> **WHAT YOU ARE ASKED TO DO**
In the records that follow, find each line with the word "range" and copy it.

ENTRIES SHOWN START

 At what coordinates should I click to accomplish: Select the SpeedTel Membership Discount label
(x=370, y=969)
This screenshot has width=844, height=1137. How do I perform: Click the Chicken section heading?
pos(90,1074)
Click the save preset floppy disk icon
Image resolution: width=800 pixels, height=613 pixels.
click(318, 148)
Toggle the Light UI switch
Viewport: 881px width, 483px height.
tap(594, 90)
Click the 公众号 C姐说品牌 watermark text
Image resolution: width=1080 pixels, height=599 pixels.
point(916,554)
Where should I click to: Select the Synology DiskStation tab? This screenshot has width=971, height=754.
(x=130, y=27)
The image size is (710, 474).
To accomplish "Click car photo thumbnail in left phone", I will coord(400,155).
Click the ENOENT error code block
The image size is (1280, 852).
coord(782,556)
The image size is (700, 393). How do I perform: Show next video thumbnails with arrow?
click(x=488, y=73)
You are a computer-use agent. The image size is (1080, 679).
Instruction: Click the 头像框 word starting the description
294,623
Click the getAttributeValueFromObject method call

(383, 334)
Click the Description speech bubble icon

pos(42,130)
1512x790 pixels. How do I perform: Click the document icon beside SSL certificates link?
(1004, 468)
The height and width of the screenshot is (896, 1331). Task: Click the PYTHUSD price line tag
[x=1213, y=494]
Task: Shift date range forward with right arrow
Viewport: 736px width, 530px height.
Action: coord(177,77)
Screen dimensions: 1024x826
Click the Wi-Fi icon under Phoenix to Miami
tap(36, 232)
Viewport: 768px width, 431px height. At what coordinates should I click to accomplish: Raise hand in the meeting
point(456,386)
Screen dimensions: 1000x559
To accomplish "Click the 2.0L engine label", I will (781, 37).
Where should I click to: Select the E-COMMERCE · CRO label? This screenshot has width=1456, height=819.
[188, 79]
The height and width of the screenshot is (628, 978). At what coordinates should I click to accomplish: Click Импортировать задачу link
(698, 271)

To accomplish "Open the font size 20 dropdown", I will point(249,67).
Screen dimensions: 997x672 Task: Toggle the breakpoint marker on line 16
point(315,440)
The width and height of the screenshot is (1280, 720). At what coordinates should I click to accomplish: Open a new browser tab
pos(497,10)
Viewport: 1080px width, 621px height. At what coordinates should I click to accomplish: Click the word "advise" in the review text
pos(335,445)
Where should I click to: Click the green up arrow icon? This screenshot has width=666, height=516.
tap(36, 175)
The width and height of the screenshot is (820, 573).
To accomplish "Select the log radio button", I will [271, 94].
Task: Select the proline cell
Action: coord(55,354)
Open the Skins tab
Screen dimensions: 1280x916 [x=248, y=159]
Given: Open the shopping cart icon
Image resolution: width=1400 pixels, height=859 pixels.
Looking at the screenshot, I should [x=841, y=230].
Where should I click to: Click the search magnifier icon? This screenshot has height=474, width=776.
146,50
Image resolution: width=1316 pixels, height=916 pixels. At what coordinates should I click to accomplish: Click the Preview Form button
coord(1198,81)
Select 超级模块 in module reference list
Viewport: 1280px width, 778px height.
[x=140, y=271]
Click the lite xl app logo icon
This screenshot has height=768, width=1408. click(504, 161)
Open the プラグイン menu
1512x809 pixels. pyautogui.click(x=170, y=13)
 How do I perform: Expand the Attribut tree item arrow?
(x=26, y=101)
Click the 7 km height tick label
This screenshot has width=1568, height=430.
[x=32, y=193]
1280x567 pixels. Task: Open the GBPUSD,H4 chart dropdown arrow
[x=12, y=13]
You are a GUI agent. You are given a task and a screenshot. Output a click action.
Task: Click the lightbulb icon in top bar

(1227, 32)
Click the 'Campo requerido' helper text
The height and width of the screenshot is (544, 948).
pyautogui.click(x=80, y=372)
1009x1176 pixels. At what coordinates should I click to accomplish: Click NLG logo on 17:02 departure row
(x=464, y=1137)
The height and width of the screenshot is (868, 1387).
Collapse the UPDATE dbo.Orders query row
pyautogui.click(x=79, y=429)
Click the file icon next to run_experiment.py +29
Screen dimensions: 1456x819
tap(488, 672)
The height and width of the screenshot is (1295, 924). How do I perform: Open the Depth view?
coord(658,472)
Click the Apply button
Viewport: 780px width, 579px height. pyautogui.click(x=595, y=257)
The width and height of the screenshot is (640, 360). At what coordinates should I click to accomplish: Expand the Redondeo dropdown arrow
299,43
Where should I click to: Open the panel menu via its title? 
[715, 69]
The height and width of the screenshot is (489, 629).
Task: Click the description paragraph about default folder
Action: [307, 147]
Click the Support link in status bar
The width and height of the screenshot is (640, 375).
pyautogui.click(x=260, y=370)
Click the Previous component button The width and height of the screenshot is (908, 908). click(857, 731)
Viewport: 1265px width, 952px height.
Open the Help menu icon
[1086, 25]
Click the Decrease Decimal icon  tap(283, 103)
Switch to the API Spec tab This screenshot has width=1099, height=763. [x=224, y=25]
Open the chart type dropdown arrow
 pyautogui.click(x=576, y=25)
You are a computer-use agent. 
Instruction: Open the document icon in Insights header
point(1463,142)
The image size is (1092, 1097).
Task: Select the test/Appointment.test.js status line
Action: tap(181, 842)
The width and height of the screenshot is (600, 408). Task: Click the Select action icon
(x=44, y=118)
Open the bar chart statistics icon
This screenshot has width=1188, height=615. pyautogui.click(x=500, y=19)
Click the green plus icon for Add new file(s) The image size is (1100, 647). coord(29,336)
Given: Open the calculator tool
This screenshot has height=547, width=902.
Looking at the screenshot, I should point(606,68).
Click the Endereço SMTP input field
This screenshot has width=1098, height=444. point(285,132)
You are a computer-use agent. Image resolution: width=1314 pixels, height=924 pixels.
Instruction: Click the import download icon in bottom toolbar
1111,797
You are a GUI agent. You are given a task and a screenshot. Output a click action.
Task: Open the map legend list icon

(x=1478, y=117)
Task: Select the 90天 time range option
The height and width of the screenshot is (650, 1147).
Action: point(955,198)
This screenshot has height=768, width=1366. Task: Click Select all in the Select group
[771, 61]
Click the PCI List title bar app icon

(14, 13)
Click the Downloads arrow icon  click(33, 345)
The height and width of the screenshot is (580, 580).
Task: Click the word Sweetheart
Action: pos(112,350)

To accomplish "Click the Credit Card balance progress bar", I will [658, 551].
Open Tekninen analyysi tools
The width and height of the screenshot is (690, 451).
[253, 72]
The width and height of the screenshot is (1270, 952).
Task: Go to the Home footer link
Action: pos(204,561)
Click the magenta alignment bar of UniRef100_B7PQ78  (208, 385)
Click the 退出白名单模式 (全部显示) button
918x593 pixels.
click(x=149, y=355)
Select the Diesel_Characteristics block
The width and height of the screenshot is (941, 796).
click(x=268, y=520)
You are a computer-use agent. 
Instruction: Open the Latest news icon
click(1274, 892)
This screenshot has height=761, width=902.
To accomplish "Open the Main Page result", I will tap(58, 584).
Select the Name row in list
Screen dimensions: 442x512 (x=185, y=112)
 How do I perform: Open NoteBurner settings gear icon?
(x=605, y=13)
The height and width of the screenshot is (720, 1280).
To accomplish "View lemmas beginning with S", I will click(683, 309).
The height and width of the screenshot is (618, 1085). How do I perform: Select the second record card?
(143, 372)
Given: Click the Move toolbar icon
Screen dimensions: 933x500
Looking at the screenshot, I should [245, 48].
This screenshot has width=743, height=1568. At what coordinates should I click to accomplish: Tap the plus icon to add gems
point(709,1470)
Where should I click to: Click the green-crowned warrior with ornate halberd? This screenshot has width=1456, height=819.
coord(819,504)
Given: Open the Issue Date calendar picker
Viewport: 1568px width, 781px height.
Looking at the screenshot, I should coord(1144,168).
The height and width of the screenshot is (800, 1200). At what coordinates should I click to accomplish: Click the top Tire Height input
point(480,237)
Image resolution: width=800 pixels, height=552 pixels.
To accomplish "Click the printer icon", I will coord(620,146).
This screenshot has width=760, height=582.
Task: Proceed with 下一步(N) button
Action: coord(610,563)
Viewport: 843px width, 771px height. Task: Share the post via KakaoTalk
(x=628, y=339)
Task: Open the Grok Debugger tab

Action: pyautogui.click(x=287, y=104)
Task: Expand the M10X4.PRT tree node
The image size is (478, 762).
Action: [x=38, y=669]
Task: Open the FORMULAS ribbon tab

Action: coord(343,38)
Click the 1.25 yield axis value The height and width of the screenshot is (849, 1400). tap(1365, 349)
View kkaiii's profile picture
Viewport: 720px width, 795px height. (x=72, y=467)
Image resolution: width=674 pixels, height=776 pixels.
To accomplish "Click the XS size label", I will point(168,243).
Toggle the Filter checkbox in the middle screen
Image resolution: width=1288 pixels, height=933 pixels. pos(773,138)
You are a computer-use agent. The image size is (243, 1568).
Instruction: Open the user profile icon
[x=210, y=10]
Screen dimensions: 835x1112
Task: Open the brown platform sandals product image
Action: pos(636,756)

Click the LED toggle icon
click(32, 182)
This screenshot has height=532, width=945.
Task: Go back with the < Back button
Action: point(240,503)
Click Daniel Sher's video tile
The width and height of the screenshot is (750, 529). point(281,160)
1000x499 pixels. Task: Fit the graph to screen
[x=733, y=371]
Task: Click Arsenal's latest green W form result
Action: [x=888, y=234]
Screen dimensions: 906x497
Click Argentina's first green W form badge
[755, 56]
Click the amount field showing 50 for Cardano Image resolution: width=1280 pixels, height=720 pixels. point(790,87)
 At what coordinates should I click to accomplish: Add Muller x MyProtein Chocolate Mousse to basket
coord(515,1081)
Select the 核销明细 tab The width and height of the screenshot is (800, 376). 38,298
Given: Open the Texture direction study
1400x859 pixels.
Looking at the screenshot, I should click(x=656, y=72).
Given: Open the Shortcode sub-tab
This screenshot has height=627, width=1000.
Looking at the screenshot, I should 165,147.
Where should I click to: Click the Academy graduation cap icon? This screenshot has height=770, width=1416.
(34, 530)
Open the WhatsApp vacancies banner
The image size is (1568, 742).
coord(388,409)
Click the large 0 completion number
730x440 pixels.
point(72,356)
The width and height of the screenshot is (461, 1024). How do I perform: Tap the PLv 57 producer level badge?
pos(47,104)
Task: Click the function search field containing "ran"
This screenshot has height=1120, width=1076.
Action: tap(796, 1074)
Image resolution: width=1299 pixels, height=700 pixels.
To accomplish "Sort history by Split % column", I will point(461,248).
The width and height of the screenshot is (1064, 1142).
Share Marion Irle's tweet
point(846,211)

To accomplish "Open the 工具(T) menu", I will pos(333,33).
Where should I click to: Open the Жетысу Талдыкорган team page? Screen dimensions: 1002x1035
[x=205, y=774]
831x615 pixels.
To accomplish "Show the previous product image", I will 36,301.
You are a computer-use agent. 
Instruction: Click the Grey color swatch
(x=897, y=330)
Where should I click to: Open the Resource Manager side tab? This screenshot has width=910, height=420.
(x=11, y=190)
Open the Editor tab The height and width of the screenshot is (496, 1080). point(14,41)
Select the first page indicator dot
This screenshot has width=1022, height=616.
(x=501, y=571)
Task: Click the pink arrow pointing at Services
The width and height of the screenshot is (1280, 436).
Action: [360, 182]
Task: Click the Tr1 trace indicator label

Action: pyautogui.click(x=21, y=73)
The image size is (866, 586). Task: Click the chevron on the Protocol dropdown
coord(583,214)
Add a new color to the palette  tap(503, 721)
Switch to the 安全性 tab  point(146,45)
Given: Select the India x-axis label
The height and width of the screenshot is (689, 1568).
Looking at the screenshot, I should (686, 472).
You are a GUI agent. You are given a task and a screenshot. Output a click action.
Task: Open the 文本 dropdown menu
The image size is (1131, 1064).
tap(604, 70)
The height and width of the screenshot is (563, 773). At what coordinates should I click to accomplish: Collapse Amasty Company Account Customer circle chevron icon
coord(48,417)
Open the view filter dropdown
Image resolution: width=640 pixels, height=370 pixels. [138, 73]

ENTRIES SHOWN END

> **COMPLETED TASK**
Task: Shift date range forward with right arrow
Task: Select the 90天 time range option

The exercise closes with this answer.